Forming a multi-agent network. Each agent is the same as others except for the data it tries to manage locally. The agents are then linked together to form a distributed search network. Each agent owns its own data model, mining and index results. As a whole, the networked agents, their data models and their search indexes can be shared and accessed from anywhere in the network. Each agent is customized to the mining, learning and discovery of knowledge patterns according to the agent's individual and local data.

16. The method of claim 14, wherein the computer program to act as an agent, comprising

Learning knowledge patterns from its local information stores, this being done using a 1-click mining process. The 1-click mining process includes automatically learning and discovering contexts, concepts and clusters (FIG. 5) and discovering the knowledge patterns includes similarity pattern, correlation pattern, predictive pattern, recommendation patterns and trend pattern (FIG. 6) in a single step in the computer program acting as an agent.
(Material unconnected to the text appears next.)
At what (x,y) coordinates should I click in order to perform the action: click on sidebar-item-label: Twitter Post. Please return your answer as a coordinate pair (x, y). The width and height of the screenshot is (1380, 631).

17. The method of claim 14, wherein the computer implemented method acting to act as an agent can also reference other agents by putting the other agents into its peer list, comprising

Listing other agents as peers so they can be referenced. Displaying referrers in the ranked search results where referrers of highly ranked new, unique and interesting information are reported.

18. A computer program that stores instructions executable by one or more processors to perform a method of searching and finding new, unique and interesting information, comprising

Instructions of using data mining, text mining, machine learning (supervised, unsupervised) and pattern recognition methods to profile, group and cluster objects and then applying the knowledge patterns to a search application to find new, unique and interesting information.

Instructions for scoring newness, interestingness and uniqueness of a piece of information, sorting information based the scores and displaying and annotating the newness, interestingness and uniqueness measures and referrers in a search result. Such measure is a prediction of a search result's impact in real life with respect to a search context, for example, could be predictive patterns of early warnings, anomalies and business opportunities.

19. A computer program that stores instructions executable by one or more processors to perform a method of maintaining their own data in their own environment, however, shared and used the information across a collaborative network, including

Instructions for indexing, mining and indexing the local data and collaborating with a network of peers.

20. A computer program that stores instructions executable by one or more processors to perform a method of sense making in a collaborative team problem solving environment. The meaning, may be defined as a set of cognitive states here, is interpreted from team communication inputs, comprising

Instructions for predicting psychological states from team communication inputs.

21. A computer program that stores instructions executable by one or more processors to perform a method of multi-national, multi-cultural and coalition decision-making, comprising

Instructions for recommending actions for decision making. While a search context might represents a potential course of action, a search result, which also returns positive or negative sentiment, can help decide which course of action to take.